SOURCE MATERIAL:
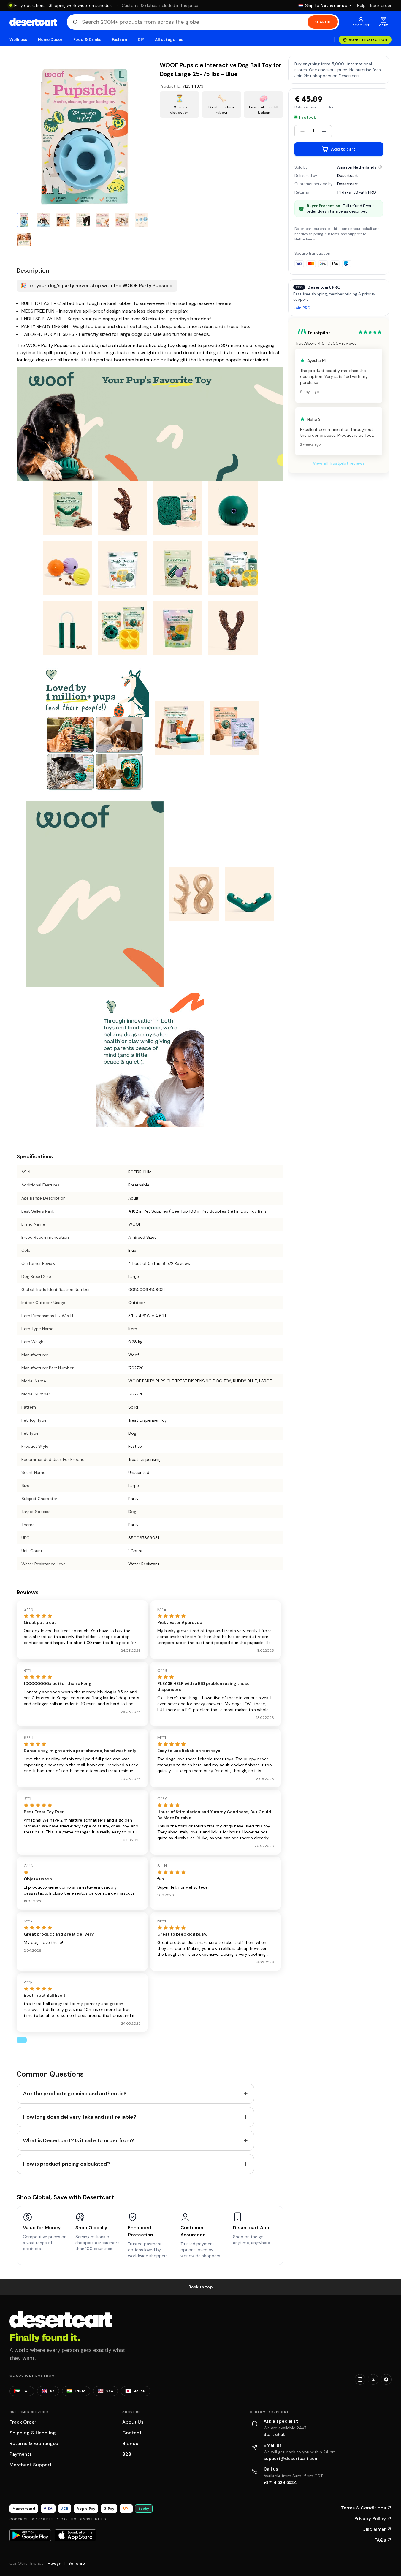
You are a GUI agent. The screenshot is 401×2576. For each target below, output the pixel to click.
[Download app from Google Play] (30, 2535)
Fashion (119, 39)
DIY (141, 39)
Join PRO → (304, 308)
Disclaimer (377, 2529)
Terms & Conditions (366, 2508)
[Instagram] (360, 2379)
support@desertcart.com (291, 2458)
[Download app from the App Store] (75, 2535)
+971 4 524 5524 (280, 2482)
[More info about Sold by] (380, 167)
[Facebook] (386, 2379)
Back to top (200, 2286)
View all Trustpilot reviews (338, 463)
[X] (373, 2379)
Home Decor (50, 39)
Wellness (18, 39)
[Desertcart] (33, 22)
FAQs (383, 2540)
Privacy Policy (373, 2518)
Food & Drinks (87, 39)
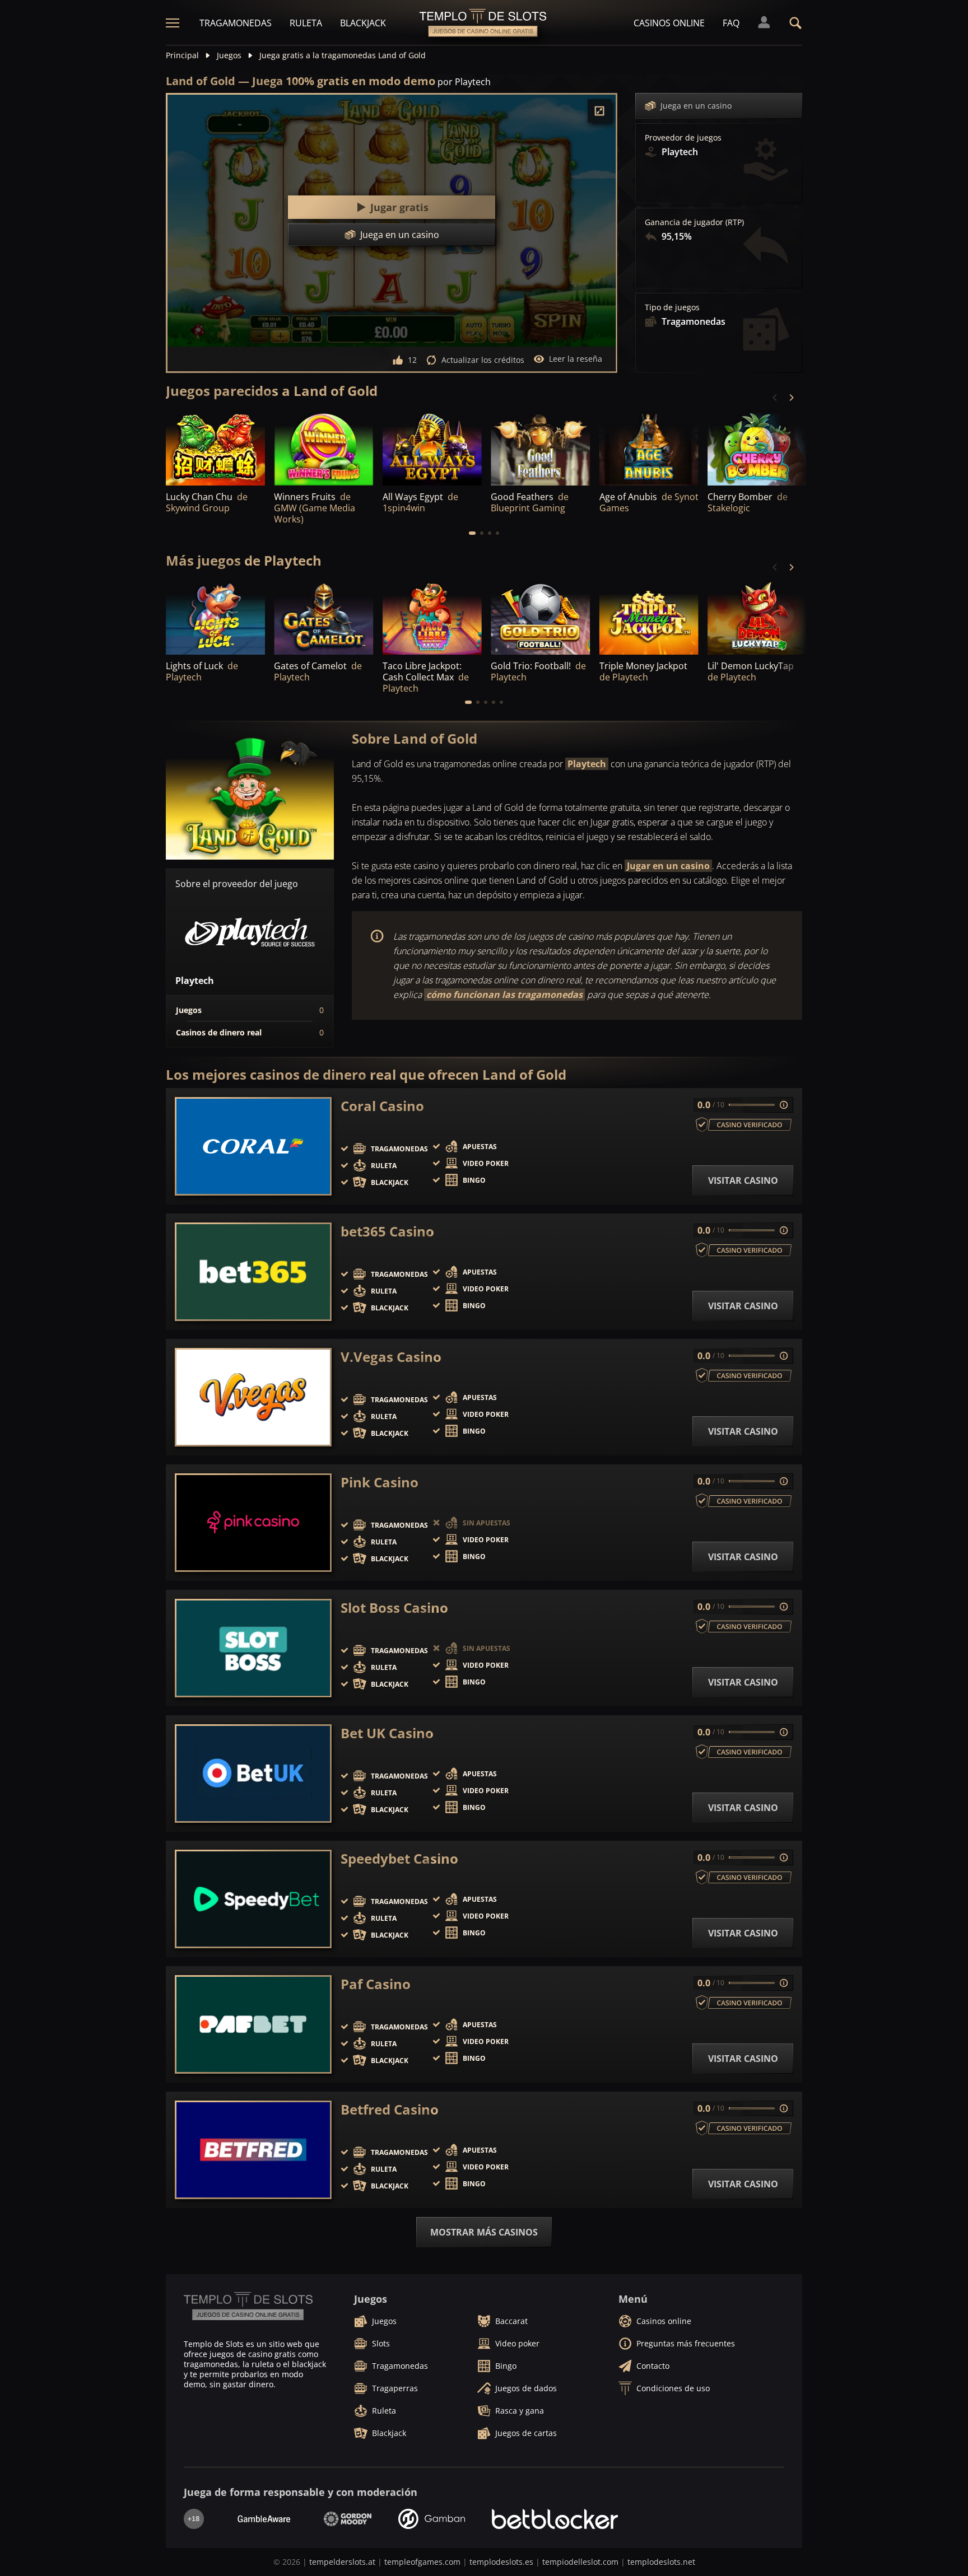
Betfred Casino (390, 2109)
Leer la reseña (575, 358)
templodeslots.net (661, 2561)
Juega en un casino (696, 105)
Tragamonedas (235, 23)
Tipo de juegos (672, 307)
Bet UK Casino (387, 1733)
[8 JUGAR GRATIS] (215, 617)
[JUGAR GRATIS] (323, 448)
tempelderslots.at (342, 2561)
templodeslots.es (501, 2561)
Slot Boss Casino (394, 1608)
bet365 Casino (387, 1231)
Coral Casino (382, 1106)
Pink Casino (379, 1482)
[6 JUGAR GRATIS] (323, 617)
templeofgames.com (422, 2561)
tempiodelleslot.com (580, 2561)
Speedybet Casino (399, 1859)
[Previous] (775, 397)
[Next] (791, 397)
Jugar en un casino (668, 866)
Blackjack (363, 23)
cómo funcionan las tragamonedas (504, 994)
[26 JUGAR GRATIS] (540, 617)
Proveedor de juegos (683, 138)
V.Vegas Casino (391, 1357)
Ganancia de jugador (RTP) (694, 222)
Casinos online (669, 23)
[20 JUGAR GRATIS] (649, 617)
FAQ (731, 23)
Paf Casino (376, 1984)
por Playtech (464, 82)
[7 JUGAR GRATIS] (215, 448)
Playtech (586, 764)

WHAT THIS TASK INVOLVES:
Give a verbatim transcription of the entries, leaving out the pictures.

RESULT OF THE TASK:
You are a GUI agent. The screenshot is 401×2576. For each target below, output the pixel to click.
[Download app from Google Play] (30, 2535)
Fashion (119, 39)
DIY (141, 39)
Join PRO → (304, 308)
Disclaimer (377, 2529)
Terms & Conditions (366, 2508)
[Instagram] (360, 2379)
support@desertcart.com (291, 2458)
[Download app from the App Store] (75, 2535)
+971 4 524 5524 (280, 2482)
[More info about Sold by] (380, 167)
[Facebook] (386, 2379)
Back to top (200, 2286)
View all Trustpilot reviews (338, 463)
[X] (373, 2379)
Home Decor (50, 39)
Wellness (18, 39)
[Desertcart] (33, 22)
FAQs (383, 2540)
Privacy Policy (373, 2518)
Food & Drinks (87, 39)
Betfred Casino (390, 2109)
Leer la reseña (575, 358)
templodeslots.net (661, 2561)
Juega en un casino (696, 105)
Tragamonedas (235, 23)
Tipo de juegos (672, 307)
Bet UK Casino (387, 1733)
[8 JUGAR GRATIS] (215, 617)
[JUGAR GRATIS] (323, 448)
tempelderslots.at (342, 2561)
templodeslots.es (501, 2561)
Slot Boss Casino (394, 1608)
bet365 Casino (387, 1231)
Coral Casino (382, 1106)
Pink Casino (379, 1482)
[6 JUGAR GRATIS] (323, 617)
templeofgames.com (422, 2561)
tempiodelleslot.com (580, 2561)
Speedybet Casino (399, 1859)
[Previous] (775, 397)
[Next] (791, 397)
Jugar en un casino (668, 866)
Blackjack (363, 23)
cómo funcionan las tragamonedas (504, 994)
[26 JUGAR GRATIS] (540, 617)
Proveedor de juegos (683, 138)
V.Vegas Casino (391, 1357)
Ganancia de jugador (RTP) (694, 222)
Casinos online (669, 23)
[20 JUGAR GRATIS] (649, 617)
FAQ (731, 23)
Paf Casino (376, 1984)
por Playtech (464, 82)
[7 JUGAR GRATIS] (215, 448)
Playtech (586, 764)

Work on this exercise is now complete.